Em 2025, Minas registrou, em média, 34 descumprimentos de medidas protetivas por dia, o que equivale a aproximadamente 1 caso por hora. Em âmbito nacional, o comportamento é de crescimento: foram 132.025 casos de descumprimento de medidas protetivas de urgência, o que representa alta de 16,7% frente a 2024. A média nacional aponta para 362 medidas descumpridas por dia — cerca de 15 por hora — configurando uma tendência de expansão dessas ocorrências em todo o país.
O Anuário também coloca Minas em um contexto mais amplo de violência contra mulheres, ao reportar aumento nas diversas modalidades de violência.
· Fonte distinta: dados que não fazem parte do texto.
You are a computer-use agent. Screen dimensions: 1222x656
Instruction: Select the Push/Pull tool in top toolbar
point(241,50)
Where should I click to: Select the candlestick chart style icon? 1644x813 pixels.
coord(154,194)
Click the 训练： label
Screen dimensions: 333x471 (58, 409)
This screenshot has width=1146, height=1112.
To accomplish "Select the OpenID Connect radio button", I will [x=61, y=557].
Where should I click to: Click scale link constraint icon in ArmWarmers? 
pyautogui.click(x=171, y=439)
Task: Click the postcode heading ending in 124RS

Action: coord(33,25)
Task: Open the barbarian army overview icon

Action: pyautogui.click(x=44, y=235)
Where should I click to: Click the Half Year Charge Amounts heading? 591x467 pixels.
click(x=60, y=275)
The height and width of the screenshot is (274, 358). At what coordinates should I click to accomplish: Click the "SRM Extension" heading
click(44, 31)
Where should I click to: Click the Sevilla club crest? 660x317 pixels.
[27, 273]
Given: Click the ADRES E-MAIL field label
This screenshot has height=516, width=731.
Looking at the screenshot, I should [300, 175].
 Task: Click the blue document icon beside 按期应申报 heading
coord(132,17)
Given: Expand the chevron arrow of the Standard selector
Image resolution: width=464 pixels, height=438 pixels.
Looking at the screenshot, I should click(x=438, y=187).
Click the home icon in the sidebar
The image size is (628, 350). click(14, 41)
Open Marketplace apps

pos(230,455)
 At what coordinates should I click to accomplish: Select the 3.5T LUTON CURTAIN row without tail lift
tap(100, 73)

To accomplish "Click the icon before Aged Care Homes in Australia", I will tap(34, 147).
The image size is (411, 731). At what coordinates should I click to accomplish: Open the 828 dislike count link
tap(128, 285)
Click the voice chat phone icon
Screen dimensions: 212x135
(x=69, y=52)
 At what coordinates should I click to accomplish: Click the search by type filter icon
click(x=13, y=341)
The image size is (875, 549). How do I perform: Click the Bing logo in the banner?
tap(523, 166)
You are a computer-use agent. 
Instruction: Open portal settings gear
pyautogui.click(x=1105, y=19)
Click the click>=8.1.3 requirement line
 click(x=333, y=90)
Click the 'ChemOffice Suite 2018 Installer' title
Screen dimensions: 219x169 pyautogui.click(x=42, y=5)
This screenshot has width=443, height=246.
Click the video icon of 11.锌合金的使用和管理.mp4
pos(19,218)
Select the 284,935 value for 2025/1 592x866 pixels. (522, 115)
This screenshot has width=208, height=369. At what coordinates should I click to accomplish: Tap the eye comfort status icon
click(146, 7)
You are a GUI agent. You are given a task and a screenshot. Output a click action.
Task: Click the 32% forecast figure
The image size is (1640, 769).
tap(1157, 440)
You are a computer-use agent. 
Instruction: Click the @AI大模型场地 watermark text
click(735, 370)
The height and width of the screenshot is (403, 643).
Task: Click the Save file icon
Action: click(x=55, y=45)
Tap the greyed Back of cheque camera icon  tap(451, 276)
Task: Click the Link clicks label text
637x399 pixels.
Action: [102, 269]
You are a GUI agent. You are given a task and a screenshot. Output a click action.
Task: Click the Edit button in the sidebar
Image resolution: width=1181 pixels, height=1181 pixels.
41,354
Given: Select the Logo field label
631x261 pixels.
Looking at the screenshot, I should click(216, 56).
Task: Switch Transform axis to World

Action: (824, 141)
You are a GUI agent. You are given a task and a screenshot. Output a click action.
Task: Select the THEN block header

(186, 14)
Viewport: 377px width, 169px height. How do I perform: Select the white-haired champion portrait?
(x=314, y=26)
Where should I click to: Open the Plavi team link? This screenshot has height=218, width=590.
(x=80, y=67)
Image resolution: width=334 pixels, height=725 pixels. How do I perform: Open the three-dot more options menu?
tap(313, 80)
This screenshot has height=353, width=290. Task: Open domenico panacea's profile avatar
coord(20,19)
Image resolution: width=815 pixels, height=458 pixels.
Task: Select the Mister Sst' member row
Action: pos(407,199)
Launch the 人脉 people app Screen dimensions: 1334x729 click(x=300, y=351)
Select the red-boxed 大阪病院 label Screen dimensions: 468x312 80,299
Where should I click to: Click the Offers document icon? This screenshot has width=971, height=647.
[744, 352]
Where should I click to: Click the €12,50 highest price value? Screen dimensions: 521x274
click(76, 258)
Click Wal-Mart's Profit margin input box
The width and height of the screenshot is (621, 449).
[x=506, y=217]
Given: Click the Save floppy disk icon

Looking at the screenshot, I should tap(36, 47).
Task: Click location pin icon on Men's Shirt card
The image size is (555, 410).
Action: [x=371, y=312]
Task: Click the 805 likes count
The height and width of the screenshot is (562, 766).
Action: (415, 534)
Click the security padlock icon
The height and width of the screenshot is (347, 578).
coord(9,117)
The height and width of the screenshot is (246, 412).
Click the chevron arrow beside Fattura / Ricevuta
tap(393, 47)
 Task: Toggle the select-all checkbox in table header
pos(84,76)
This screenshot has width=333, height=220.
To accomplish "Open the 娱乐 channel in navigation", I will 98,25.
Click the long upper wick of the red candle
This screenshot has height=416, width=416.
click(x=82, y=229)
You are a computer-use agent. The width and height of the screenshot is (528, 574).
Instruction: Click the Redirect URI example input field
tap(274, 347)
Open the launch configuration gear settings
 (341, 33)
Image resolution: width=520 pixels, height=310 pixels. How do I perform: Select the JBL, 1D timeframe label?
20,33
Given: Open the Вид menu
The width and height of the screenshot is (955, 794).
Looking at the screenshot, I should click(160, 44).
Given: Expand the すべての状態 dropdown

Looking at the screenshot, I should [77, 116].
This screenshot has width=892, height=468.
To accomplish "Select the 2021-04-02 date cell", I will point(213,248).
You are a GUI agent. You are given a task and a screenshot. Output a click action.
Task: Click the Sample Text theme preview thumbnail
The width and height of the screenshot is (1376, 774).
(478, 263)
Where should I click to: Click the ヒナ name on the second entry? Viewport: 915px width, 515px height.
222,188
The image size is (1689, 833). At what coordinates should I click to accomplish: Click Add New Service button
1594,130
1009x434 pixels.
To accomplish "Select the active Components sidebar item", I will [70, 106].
Em 2025, o estado registrou 85.993 ocorrências de ameaça contra mulheres, 4,8% a mais que no ano anterior. Os casos de perseguição, conhecidos como stalking, passaram de 5.327 para 6.533 registros, elevando o total em 22,6%. A violência psicológica também cresceu, saindo de 3.004 para 3.994 casos, um avanço de 32,9%. Em meio a esse conjunto de dados, o número de descumprimentos de medidas protetivas chegou a 12.403 ocorrências, marcando alta de 10,2% em comparação com 2024.
No recorte sobre feminicídios, o anuário revela que Minas Gerais ficou como o segundo estado com o maior número absoluto de feminicídios em 2025. Ao longo do ano, 177 mulheres foram mortas nesse contexto no estado, ficando atrás apenas de São Paulo, que registrou 270 casos. Em termos nacionais, os feminicídios atingiram o maior patamar da série histórica: foram 1.571 mulheres assassinadas em 2025, aumento de 4,4% em relação às 1.504 vítimas de 2024. Quando comparado a 2016, ano inicial da série, o crescimento chega a 69%.
O relatório também descreve o perfil dos autores nesses crimes: 96,4% dos casos com autoria identificada foram praticados por homens. Em 60,9% das ocorrências, o agressor era o companheiro da vítima, enquanto em 18,9% a relação era com o ex-companheiro. Esses números reforçam a conclusão de que a maior parte das mortes por violência de gênero ocorre dentro de relacionamentos ou logo após o rompimento.
O conjunto de dados do 20º Anuário Brasileiro de Segurança Pública, portanto, aponta Minas Gerais como uma das principais atenções na agenda de proteção às mulheres, tanto pela incidência de descumprimentos de medidas protetivas quanto pelo elevado volume de feminicídios. O material, produzido pelo Fórum Brasileiro de Segurança Pública, sugere a necessidade de políticas públicas mais robustas, bem como de monitoramento mais eficaz dessas medidas, para reduzir riscos e ampliar a proteção às mulheres em situação de violência.